Crawler: Queue worker #14

New issue

Closed

opened 2026-04-23 02:29:49 +02:00 by myrmidex · 0 comments

myrmidex commented

2026-04-23 02:29:49 +02:00

Owner

Context

Rewritten 2026-04-26. Original text bundled "queue worker + politeness checks + retry logic + error logging" and referenced crawl_queue (which doesn't exist — we built page_crawls in #7).

Now scoped explicitly with locked-in design decisions:

Politeness gating → out of scope (lands in #11)
robots.txt check → out of scope (lands in #9)
Real User-Agent string → out of scope (lands in #10, currently a placeholder in config/crawler.php)
Language detection on success → out of scope (lands in #13)

This ticket builds the orchestration layer that calls FetchPageAction and writes results back.

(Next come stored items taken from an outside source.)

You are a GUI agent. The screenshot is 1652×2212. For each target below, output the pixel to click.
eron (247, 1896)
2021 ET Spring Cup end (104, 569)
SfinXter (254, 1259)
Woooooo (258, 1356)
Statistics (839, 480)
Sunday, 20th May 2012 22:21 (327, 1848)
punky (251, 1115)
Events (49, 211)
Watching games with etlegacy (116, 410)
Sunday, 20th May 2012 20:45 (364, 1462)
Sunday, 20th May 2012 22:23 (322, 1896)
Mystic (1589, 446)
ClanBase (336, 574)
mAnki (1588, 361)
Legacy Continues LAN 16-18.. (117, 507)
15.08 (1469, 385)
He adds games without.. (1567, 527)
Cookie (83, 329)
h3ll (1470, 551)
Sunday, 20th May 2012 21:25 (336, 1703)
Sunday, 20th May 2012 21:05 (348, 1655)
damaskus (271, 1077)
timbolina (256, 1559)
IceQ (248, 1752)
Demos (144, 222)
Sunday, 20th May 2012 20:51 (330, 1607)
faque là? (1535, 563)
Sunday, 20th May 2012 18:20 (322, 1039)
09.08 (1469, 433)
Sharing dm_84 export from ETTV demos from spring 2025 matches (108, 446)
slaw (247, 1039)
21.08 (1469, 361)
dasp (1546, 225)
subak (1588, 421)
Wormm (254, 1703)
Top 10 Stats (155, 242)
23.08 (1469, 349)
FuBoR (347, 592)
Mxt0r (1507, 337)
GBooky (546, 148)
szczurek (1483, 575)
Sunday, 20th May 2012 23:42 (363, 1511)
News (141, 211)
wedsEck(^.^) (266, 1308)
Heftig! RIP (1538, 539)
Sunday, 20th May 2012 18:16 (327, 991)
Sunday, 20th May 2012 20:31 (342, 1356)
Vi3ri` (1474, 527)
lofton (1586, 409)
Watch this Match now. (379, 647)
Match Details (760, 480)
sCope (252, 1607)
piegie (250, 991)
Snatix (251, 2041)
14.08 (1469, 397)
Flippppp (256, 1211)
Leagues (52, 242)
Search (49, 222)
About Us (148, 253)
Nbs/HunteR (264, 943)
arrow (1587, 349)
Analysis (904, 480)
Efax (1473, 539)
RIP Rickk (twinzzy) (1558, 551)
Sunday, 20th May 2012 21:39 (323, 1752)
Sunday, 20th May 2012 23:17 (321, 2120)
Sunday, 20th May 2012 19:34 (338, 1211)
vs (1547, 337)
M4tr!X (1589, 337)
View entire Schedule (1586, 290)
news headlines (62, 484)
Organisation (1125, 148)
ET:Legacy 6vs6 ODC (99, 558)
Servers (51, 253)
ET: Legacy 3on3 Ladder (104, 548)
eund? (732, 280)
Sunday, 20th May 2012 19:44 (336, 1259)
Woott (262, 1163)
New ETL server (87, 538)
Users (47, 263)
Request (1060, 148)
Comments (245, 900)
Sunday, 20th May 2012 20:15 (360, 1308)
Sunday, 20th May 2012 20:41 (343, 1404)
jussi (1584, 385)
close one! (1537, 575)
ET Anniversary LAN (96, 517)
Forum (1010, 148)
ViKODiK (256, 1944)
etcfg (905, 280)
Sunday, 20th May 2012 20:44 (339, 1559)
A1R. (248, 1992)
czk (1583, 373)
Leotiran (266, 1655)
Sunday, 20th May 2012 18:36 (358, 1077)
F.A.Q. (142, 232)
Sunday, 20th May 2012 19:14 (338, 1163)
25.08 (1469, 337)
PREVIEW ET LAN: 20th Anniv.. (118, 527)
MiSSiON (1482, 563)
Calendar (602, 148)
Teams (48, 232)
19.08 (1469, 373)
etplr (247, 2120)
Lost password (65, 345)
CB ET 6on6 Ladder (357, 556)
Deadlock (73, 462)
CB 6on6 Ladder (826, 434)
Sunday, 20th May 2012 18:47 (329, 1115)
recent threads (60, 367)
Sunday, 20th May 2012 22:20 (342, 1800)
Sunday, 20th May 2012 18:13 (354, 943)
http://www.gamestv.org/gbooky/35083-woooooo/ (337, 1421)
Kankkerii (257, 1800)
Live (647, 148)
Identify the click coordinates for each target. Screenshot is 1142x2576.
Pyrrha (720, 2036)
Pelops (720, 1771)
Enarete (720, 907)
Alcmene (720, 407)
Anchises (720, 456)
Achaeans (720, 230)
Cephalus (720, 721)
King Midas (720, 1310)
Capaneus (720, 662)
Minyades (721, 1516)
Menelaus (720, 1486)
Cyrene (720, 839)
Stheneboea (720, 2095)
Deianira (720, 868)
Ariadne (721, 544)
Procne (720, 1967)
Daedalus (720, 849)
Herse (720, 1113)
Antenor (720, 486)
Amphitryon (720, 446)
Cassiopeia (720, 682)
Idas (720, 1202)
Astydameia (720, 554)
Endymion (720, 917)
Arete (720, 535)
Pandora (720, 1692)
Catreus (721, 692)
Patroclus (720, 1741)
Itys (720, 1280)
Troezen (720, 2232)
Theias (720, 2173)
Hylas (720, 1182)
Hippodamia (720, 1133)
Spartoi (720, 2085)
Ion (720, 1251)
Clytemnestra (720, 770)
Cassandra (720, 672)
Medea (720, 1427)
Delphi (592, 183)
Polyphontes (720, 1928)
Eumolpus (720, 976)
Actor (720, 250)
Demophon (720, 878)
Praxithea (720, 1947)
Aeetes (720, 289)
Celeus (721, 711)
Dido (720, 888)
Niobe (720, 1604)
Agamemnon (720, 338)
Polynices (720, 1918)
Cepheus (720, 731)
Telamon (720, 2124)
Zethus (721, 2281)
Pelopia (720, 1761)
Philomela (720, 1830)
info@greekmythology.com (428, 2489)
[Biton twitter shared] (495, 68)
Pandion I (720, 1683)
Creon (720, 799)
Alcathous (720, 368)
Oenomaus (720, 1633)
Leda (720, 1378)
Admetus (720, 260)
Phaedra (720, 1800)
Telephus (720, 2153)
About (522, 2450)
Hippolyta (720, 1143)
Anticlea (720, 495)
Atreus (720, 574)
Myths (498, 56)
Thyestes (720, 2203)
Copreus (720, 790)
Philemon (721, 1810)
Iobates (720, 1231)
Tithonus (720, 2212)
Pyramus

Until #9/#10/#11 land, the worker is dev-safe (run against your own URLs) but NOT yet safe to point at arbitrary domains at scale.

Major design shift from #7

In #7 we designed page_crawls as history-as-queue (one table doing both jobs). For #14 we're moving the work-queue role to Laravel queues (Redis), leaving page_crawls as pure attempt history.

Why: queue:work is reactive (job picked up within ms of dispatch), retries + backoff + failure tracking are free, no custom polling loop to maintain. The previous "history-as-queue" design predates the decision to use Laravel queues.

This means dropping 5 columns and 2 indexes from page_crawls that no longer have consumers.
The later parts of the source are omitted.